朝日中高生新聞特派員がインタビュー ふれあうときはただの子どもに
朝日中高生新聞特派員がインタビュー ふれあうときはただの子どもに
水沼さんが、ハンドラーの森田優子さんと市川美乃里さんにインタビューしました。
みんなワクワクできる環境を/看護師とはちがうケア
Q(水沼さんの質問) どうして、ハンドラーになろうと思ったのですか?
森田さん 看護師として働く中で「闘病している子どもたちの楽しみがない」と感じていました。そんなときに、日本でファシリティドッグの導入をめざす動きがあり、大学の恩師から声をかけてもらったのがきっかけです。「病院に犬がいたら、子どもたちもおうちの人も楽しいし、環境が変わるよね」と思いました。
市川さん 高校生のころ、ファシリティドッグや森田さんが活動している姿をテレビで見て、あこがれを持ったのが始まりです。看護師になってからは、日々の仕事に追われて患者の心のケアが十分にできず、なやんだ時期もありました。ハンドラーの募集を見て、挑戦したいと思いました。
「犬が楽しくお仕事できるように」
Q 子どもたちと接するときに、心がけていることは?
市川さん ペアの「オリ」とふれあうときは、闘病中の子どもではなく、ただの一人の子どもにもどれるときだと思うのです。

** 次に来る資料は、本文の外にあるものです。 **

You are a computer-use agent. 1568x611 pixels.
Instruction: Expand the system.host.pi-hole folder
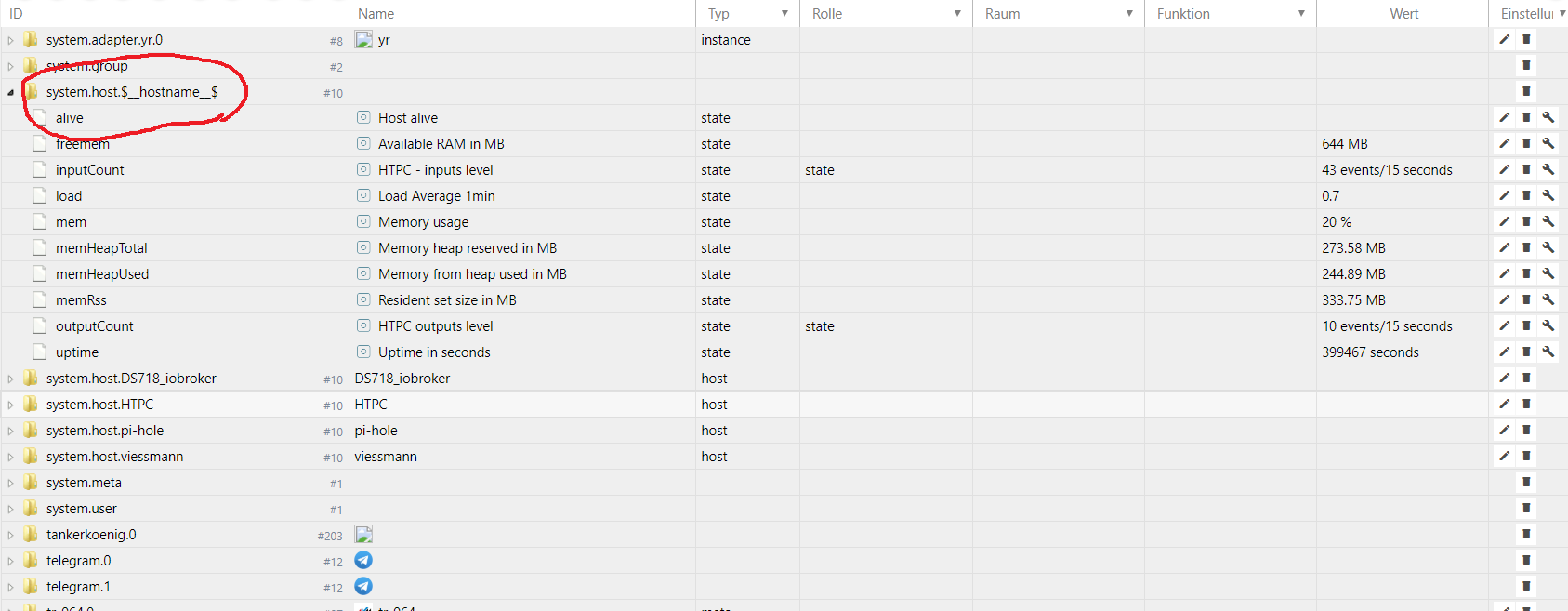(x=11, y=431)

だから、子どもたちがいろいろなことを忘れて、楽しめる雰囲気づくりを大切にしています。オリを見つけて、楽しそうにしている子どもたちを見ると、やりがいを感じます。
森田さん 「ファシリティドッグが来ると、その空間が病院ではなく、日常にもどる」と言われたことは、何度もありますね。
私は、犬が楽しくお仕事できるようにすることも心がけていました。犬のようすを見ながら「今日は特に集中力が必要だったから、早めに休憩に入ろうか」と判断するのも、ハンドラーの大事な役割です。

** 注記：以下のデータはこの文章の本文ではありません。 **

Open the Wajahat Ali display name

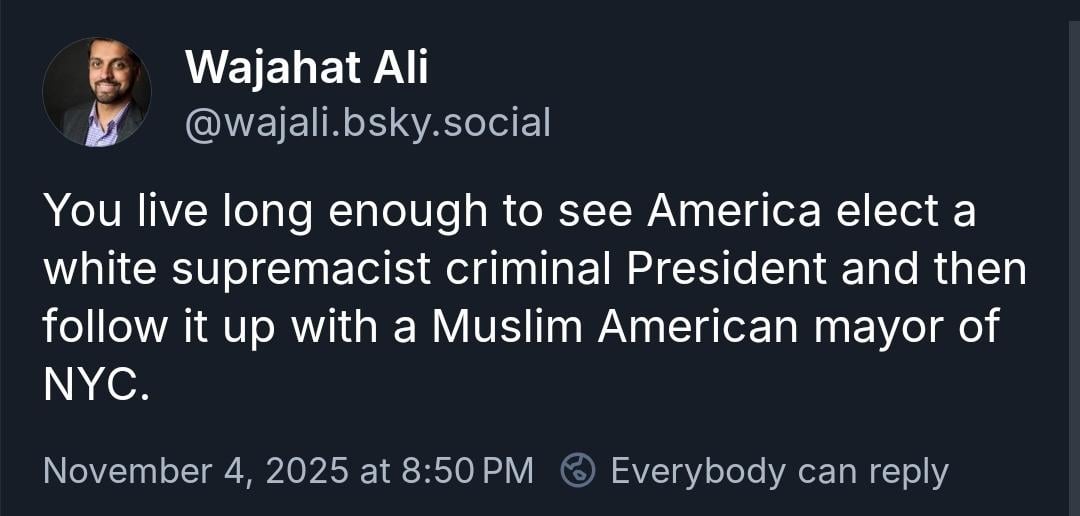[306, 68]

ハンドラーの2人にお話を聞いて 犬にも子どもにも思いいっぱい
私がファシリティドッグを知ったのは、小学校低学年のころに読んだ本がきっかけです。その後、友だちが小児がんを乗りこえていたこと、ファシリティドッグと交流があったことを知りました。
中学2年生のときには、お父さんががんになりました。病気とたたかう人や、その家族への心のケアがどれだけ大切か、身をもって知ったこともあり、ファシリティドッグについて取材し、みなさんに紹介したいと思いました。
取材中は、元気いっぱいのアニーと、おっとりしているオリにいやされました。ハンドラーの2人の言葉にはファシリティドッグや子どもたちへの思いがつまっていたのが印象的でした。
私は将来、医療関係の仕事につきたいと思っています。患者さんに寄りそえる存在になれるよう、さまざまな経験をして自分を深めていきたいです。